Alfred Frauenfeld | |
---|---|
Born |
Alfred Eduard Frauenfeld 18 May 1898 Austria |
Died | 10 May 1977 Hamburg, West Germany |
(aged 78)
Nationality | Austrian |
Citizenship | Austrian, German (1938-1945) |
Occupation | engineer |
Known for | Far right activist |
Home town | Vienna, Hamburg |
Political party | NSDAP |
Alfred Eduard Frauenfeld (18 May 1898 in Vienna – 10 May 1977 in Hamburg) was an Austrian Nazi leader. An engineer by occupation, he was associated with the pro-Nazi Germany wing of Austrian Nazism.

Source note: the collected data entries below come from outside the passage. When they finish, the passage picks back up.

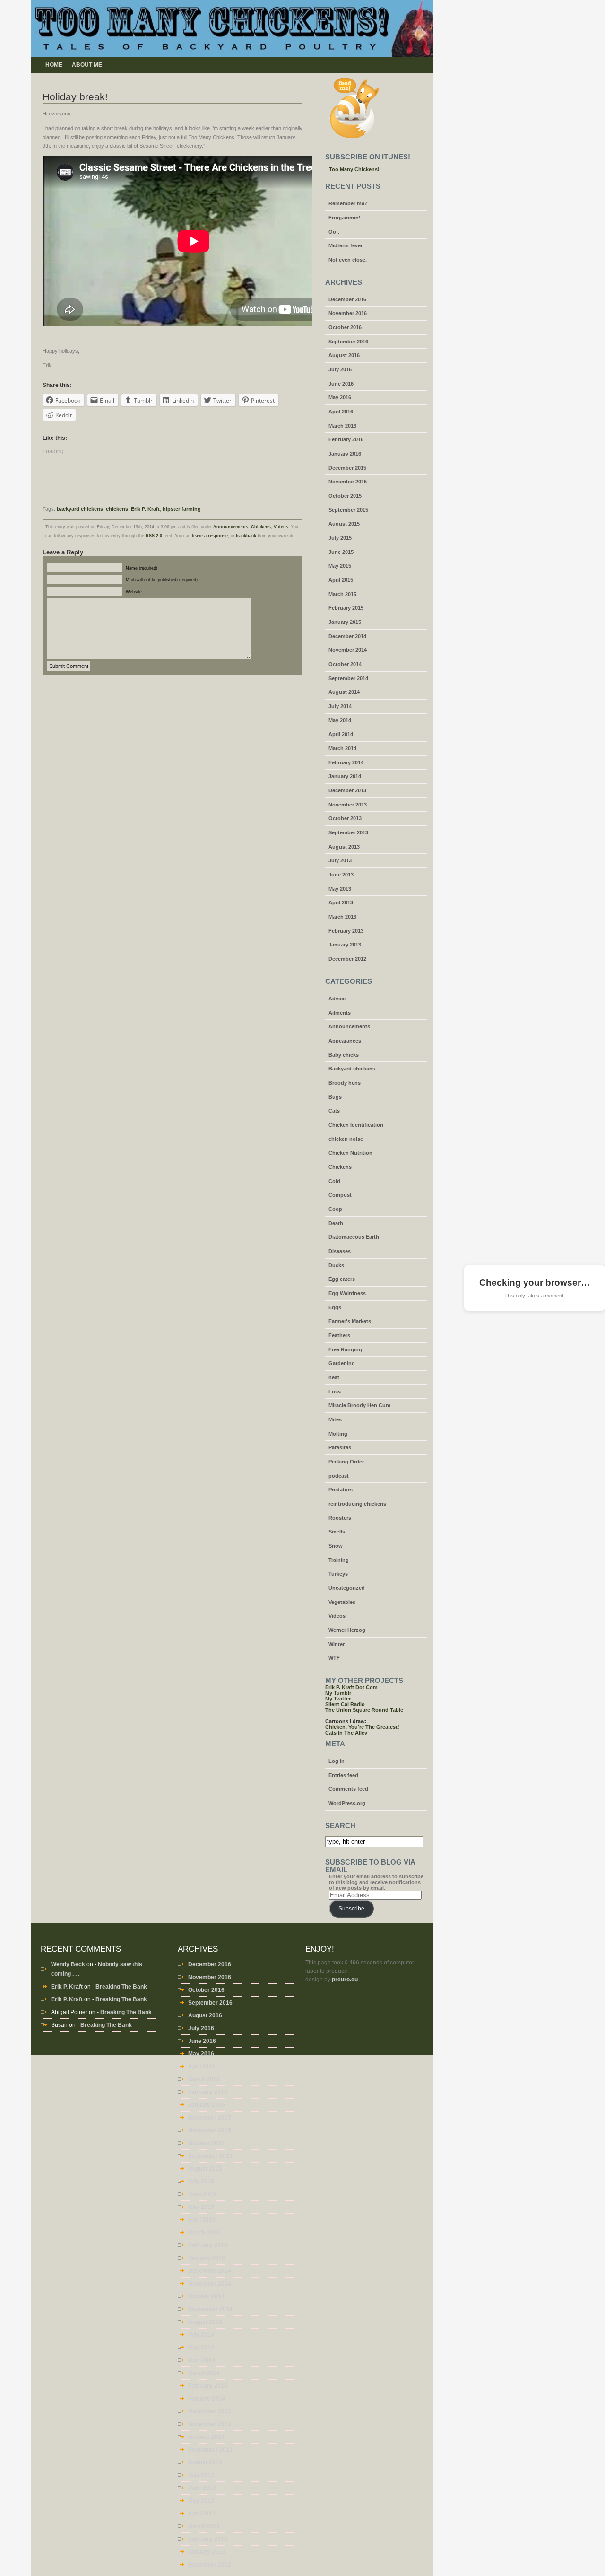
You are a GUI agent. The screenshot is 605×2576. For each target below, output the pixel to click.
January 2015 (344, 622)
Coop (335, 1209)
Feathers (339, 1335)
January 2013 (344, 944)
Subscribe (351, 1908)
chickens (117, 509)
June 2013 (341, 874)
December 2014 (347, 636)
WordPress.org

Frauenfeld was the son of a privy councillor and during the First World War he served on the Italian front as an Officer Candidate in the rank of a sergeant with the pay grade of a lance corporal with the k.u.k. Fliegerkompanie Nr. 48. Working variously as a mason and a bank clerk, Frauenfeld was initially a member of the Christian Social Party.
However Frauenfeld first came to prominence in the politics of Vienna, initially in Hermann Hiltl's movement, before becoming a highly influential figure amongst the city's Nazis during the late 1920s. He seems to have joined the Austrian Nazi Party in August 1929 and very quickly took on the role of bezirksleiter for his district of Vienna. He was confirmed by Adolf Hitler as Nazi Gauleiter in Vienna in 1930. In this role he became hugely active, organising over 1000 propaganda meetings in three years and founding a party newspaper Der Kampfruf with his own money in 1930, before ultimately running four Nazi dailies and four weeklies. Under his command the Nazis became an important force in Vienna, winning almost ten times as many votes in the 1932 elections as they did in 1930. From a few hundred members when he took over, Frauenfeld had expanded the Viennese party to 40,000 members by 1934. Frauenfeld's success saw him considered for the post of leader of the Austrian Nazi Party in 1931, although ultimately Theodor Habicht was chosen for the role by Gregor Strasser on Hitler's advice. Despite his success as an organiser Frauenfeld also had a reputation for a domineering and impolite temperament, something which ensured a frosty relationship with other leading Austrian Nazis Josef Leopold and Alfred Proksch.